"And do you really mean," she whispered, stealing a glance up at me, "that if your father goes away, there is nothing left in the world which could give you any pleasure? Nothing you would wish for?"
I thought of Maud—when was I not thinking of her?—and sighed bitterly.
"Only one thing," I said, "and that I cannot have."
"Won't you tell me what it is?" she asked, hesitatingly, with her eyes fixed upon the ground.
I shook my head. "I think not. No, it would be better not."
There was a short silence. Then she lifted her beautiful eyes to mine for a moment, and dropped them again, instantly, with a deep blush: I was puzzled. There was something in them which I could not read, something inviting, beseeching, tender. Knowing what I know now, it seems to me that I must have been a blind, senseless fool. But it is easy to be wise afterwards, and my own sorrows were absorbing every sense.

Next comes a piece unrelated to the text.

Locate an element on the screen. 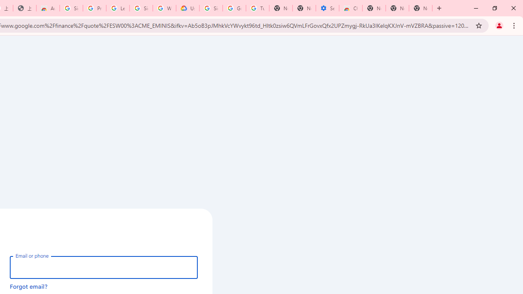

"Will you tell me this?" she asked. "Does this one thing include somebody else?"
She had read my secret, then; she knew that I loved Maud. Well, it was not very strange that she should have guessed it after all!
"Yes, you have guessed it, Lady Olive," I said quietly, with my eyes fixed upon the line of the horizon where a star-bespangled sky seemed to touch the glistening, dancing sea. "You have guessed it; but remember, I never told you."
I felt a soft breath on my cheek, and before I could move a pair of white arms were thrown around my neck, and a tear-stained, half-blushing, half-smiling face, with a mass of ruffled hair, was lying on my shoulder.